Leen criticized such attacks as immoral and likely to alienate civilians from the rebel cause. But she admitted that many rebel supporters justify such attacks because of the army's horrific shelling of rebel-held areas.

"The government has laid siege to rebel towns, cutting off food, water and medicine," she said. "What do you expect people to do?"

Government supporters make similar justifications for army attacks on civilians in rebel areas. Alaa Ebrahim, a local TV reporter, argued that the Syrian Army tries to be selective in its attacks. But he said some government supporters think bombardments are justified because civilians provide a "nurturing environment" for the rebels.

Ebrahim strongly disagreed with this view, but said some government supporters are convinced "if the civilians don't leave rebel areas, they must support the rebels."

Ebrahim brings an interesting perspective to the issue of religious tensions in Syria. He pulled out an iPhone to display idyllic photos of family and friends in his home village near Syria's Mediterranean coast. In happier times, they enjoyed the area's beautiful waterfalls and picturesque mountains.

He also described the good relations among the village's diverse religious groups. Sunni Muslims, Christians and Alawites get along well, he said, despite the increase in religious tensions elsewhere in Syria. Ebrahim said Sunnis in his village support the government of Assad so they don't come under suspicion.

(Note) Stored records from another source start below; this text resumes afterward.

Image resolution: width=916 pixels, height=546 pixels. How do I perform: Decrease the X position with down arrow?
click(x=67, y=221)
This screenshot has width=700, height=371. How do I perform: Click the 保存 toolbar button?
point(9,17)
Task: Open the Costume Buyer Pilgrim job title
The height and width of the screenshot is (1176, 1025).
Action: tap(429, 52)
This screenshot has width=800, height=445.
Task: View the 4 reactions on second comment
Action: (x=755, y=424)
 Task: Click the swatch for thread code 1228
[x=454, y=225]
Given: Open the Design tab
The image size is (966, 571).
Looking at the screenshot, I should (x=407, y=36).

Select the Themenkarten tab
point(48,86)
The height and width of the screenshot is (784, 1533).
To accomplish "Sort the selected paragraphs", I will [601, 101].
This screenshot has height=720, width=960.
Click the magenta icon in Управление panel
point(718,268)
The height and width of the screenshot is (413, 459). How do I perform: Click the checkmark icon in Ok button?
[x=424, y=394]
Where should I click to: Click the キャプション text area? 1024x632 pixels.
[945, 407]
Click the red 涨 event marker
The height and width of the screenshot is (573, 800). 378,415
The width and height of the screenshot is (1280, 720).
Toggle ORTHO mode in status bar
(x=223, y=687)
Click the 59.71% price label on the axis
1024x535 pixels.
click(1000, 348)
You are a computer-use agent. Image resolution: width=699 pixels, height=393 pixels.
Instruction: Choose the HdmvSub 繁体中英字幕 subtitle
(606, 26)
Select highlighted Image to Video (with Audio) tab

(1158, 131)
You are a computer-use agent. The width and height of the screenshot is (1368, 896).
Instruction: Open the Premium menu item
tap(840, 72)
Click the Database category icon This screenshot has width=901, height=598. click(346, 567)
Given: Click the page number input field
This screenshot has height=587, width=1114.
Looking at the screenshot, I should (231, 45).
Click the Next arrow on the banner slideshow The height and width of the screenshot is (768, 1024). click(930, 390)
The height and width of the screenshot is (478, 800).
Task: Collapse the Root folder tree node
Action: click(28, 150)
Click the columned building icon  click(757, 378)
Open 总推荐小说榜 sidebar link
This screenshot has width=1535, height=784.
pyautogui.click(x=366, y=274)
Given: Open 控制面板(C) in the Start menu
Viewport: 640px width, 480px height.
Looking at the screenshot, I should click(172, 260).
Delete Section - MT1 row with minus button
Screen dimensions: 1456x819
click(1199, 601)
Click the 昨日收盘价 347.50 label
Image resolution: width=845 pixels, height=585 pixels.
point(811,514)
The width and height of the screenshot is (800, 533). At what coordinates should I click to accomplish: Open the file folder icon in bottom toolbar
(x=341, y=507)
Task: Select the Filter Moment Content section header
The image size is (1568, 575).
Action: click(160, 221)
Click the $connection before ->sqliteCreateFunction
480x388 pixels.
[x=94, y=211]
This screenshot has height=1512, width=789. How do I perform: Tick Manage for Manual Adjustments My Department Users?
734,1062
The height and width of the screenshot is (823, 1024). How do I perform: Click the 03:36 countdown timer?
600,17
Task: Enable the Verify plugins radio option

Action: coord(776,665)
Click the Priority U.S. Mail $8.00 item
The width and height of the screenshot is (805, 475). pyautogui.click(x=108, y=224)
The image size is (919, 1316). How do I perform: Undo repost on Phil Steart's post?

In the cities where rebels are fighting for control, however, entire Sunni neighborhoods are cordoned off with army checkpoints and become no-go zones at night. The army also lays siege to mostly Sunni, rebel-controlled towns, frequently preventing entry of food, medicine and other essentials.

Ebrahim said the conflict in Syria remains political, not religious, pitting western-backed rebels against the Assad government. He noted that Syria has a long history of secularism, with friendships and marriages cutting across religious lines.

However, sectarian conflict has seriously impacted the country because Christians, Shia Muslims and other minorities support the government. Many Sunnis do not. Assad draws particularly strong support from Alawites.

"As an Alawite government employee, if you're invited to dinner by a Sunni, you would be afraid of an ambush," Ebrahim said. "You would refuse. Trust has broken down."

He initially felt some sympathy for the peaceful protestors demonstrating in the early months of the uprising. But he believes that religious extremists now dominate, leaving little room for civilian opposition.

And then earlier this year he faced a personal tragedy. His mother, a Syrian Army officer, was assassinated by a rebel sniper, who killed her with a single shot at a distance of 1300 yards. An army investigation revealed the rebels had inside help.

His mother's assassination was just one more indication of a technically proficient enemy with intelligence capability even within the military. He said the conflict will continue as long as outside powers such as the US and Saudi Arabia fund the rebels.

Civilian opponents and rebels make the same argument regarding the government. "Assad would fall quickly if he didn't receive support from Russia, Iran and Hezbollah," said activist Leen.

Both Leen and Ebrahim agreed that, whoever wins, Syria has changed forever.

"We've lost this amazing country," said Ebrahim, "and it's never coming back."